Ainda tomando como referência de Mause (1975, KUHLMANN JUNIOR, 2010, p.20) acredita que o sentimento e a satisfação das necessidades da infância aconteceram de forma linear, dessa maneira, propõe seis modos de relacionamento das classes sociais mais altas com a infância:

[…] o infanticídio, da Antiguidade ao século IV D.C.; o Abandono, do século IV ao XIII; a Ambivalência, do século XIV ao XVII; a Intrusão ou Intromissão, no século XVIII, a Socialização, do século XIX a meados do século XX; e o Apoio, Colaboração ou Amparo (Helping Mode Ayuda, na trad. Espanhola), iniciado em meados do século XX (KUHLMANN JUNIOR, 2010, p.20).

De acordo com Kuhlmann Junior (2010), são reconhecidos os avanços na área dos cuidados com a criança, porém a visão evolucionista de Mause minimizou as contradições existentes no cuidado com a criança, pois, se hoje esses sujeitos tem direitos garantidos em diferentes níveis, isso não quer dizer que não presenciamos mais o fim dos massacres de crianças e jovens, da exploração, da violência sexual, da fome e dos maus tratos nas intuições educacionais.

Seguindo os seus estudos, Kuhlmann Junior (2010) apresenta outra fonte de consulta que se opõe às ideias de Ariès (1978) e de Mause (1975). Os estudiosos Cambi e Ulivieri (1988, apud KUHLMANN JUNIOR, 2010, p. 21) não concordam em que a infância tenha caráter linear e ascendente, consideram a realidade social e cultural da infância articulada em classes com a presença de, pelo menos, três modelos de infância convivendo ao mesmo tempo.
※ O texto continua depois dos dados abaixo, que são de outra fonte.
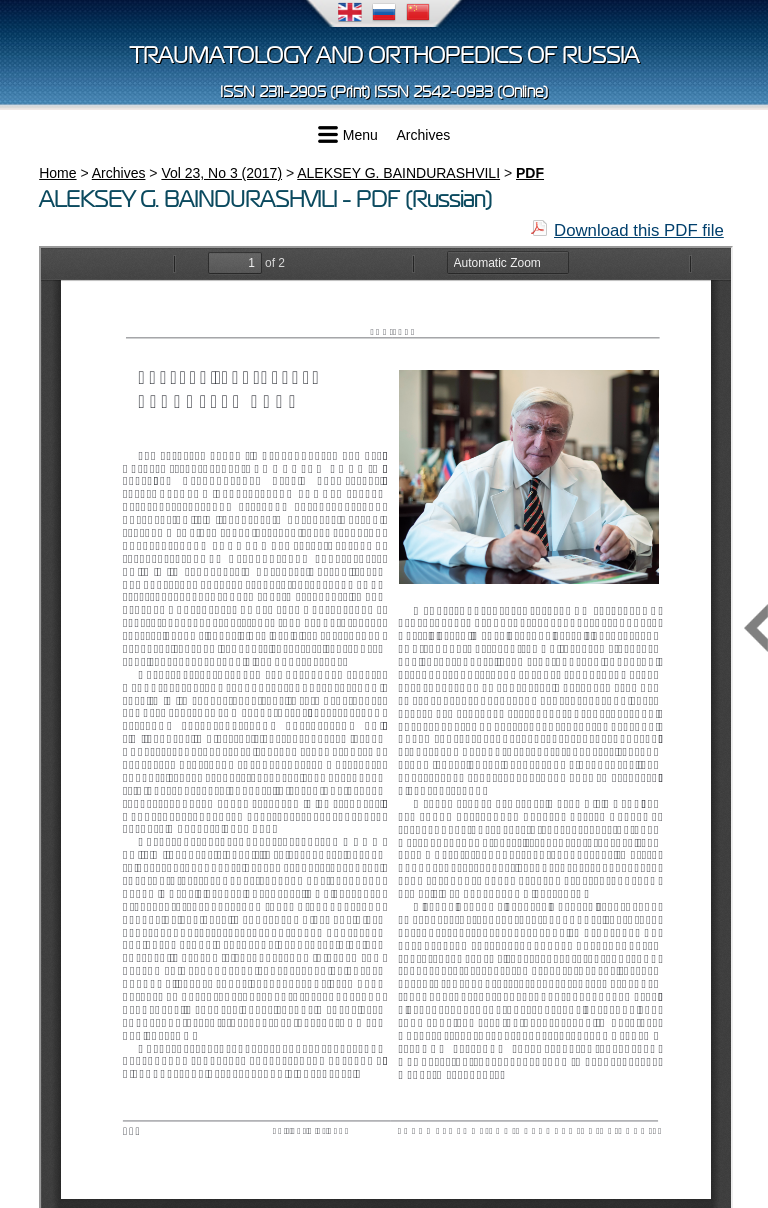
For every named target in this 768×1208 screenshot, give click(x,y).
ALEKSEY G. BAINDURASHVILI (398, 173)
Acreditam em um percurso que vai do cuidado à mitificação da infância, ou seja, ao mesmo tempo em que se tem o crescimento da importância e da valorização da infância, também permanece a rejeição da sua alteridade.

Outro autor que se debruçou sobre o tema da infância foi o Heywood (2004), que, no livro “Uma História da infância: da Idade Média à época contemporânea no ocidente”, reuniu pesquisas sobre a história da infância produzidas em diversos países, como Reino Unido, França, EUA, Itália, Rússia entre outros. Com isso, Heywood (2004) buscou conhecer as diferentes concepções sobre a infância em vários tempos e lugares, identificando várias “descobertas” da infância.

No livro, reconheceu o trabalho seminal de Ariès, quando afirmou que o mundo medieval ignorava a infância e que o seu trabalho foi aceito com entusiasmo por vários historiadores, psicólogos e, mais ainda, pelos sociólogos.

Em contrapartida, Heywood (2004) demonstra as várias críticas ao trabalho de Ariès (1978), como Flandrin (1964 apud HEYWOOD, 2004, p.24) que ficou maravilhado com a documentação reunida por Ariès, mas preocupado com a fragilidade do seu método. Outro exemplo é Adrian Wilson (1988 apud HEYWOOD, 2004, p.24) que concluiu que o trabalho de Ariès tinha falhas lógicas e “catástrofes metodológicas”.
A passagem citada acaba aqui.